Sunak and von der Leyen to unveil protocol deal as leading Tory Brexiter suggests PM has done ‘very well’ but not enoughGood morning. Rishi Sunak is today unveiling his own Brexit deal – an agreement with the EU on changes to the Northern Ireland protocol. Theresa May lost office because she could not get her own Brexit deal accepted by her party, or parliament. Sunak is in a much stronger position than she was (the issue is more marginal, the Tory Brexiters are less potent, most MPs just want to move on, and Sunak has Labour on his side) but it is still, as Peter Walker reports in his overnight summary, a perilous moment for him.

The Daily Mail splash headline sums up the key question for the day.

But sell the deal to whom? There are at least five groups that matter.

The DUP: The main unionist party has set seven tests for the deal, and it has said it will not lift its boycott of the power-sharing in Northern Ireland, which has led to the executive being suspended for the last year, if it is not happy. DUP MPs have been complaining about not being shown the text of the deal in advance, and the most hardline have recently been setting what seem like increasingly unrealistic demands for what it must say.

Tory Brexiters in the European Research Group (ERG): Broadly they claim to have the same concerns as the DUP and some of them say they will be guided by the DUP’s response, and that they will reject the deal if the DUP does. But their politics are not 100% aligned. Some of them are Boris Johnson supporters who are motivated in part by animus towards Sunak. But they are also Tories, who might be swayed by the argument that a split won’t help the party at the next election.

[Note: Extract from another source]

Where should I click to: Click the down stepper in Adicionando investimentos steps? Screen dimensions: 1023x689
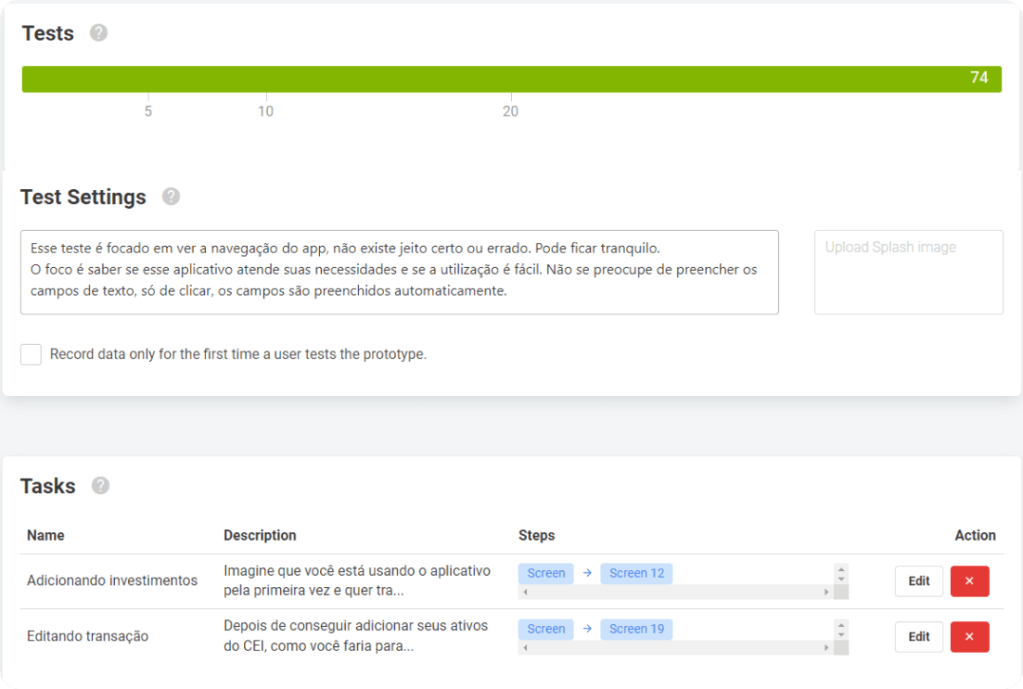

People in Northern Ireland: The deal is supposed to remove some of the obstacles affecting trade going from Britain to Northern Ireland. The fact that Sinn Féin MPs do not take their seats in the Commons means that the DUP gets a disproprotionate voice in Northern Ireland. But they don’t represent all unionists, and they only got 28% of the vote in last year’s assembly elections. The public as a whole in Northern Ireland is much less critical of the protocol than the DUP, and more likely to back Sunak’s deal.

Conservative party members: Sunak was not chosen as leader by party members, and a ConservativeHome survey published yesterday suggests 41% of members do not support his policy on the protocol, and only 36% do. If members are unhappy, that won’t really show this week. But it will create a problem for Sunak in the future.

The UK electorate: Outside Northern Ireland, and particularly in England, Britons take little interest in what happens on the other side of the Irish Sea and “solving” a Northern Ireland problems confer little or no electoral benefit. But the protocol is also about “getting Brexit done”, and if Sunak does conclude a successful protocol deal, he might get some credit for competence.

Although much of what is in the deal has been reported, we have not seen the full details, and we do not know yet how the key groups will react. We will know a lot more tonight, but it might take some days before the DUP or the ERG deliver a definitive yes or no. From No 10’s point of view, at least it has not been firmly rejected already.

This morning Jacob Rees-Mogg, the former business secretary and an arch-Brexiter loyal to Boris Johnson, gave Sunak a mixed assessment. He said he thought Sunak had done “very well”, but possibly not enough to satisify the DUP.

Here is the agenda for the day.

10am: Keir Starmer gives a speech on Labour’s plans to increase growth.

11am: Kate Forbes, the SNP leadership candidate, holds a campaign event.

11.30am: Downing Street holds a lobby briefing.

Lunchtime: Rishi Sunak is due to hold a meeting with Ursula von der Leyen, the European Commission president, to sign off the deal on the Northern Ireland protocol. After that Sunak will chair a cabinet meeting where the cabinet will be briefed on the deal.

Around 3.30pm: Sunak is due to hold a press conference with von der Leyen in Windsor.

Late afternoon/early evening: Sunak is expected to make a statement on the deal to MPs.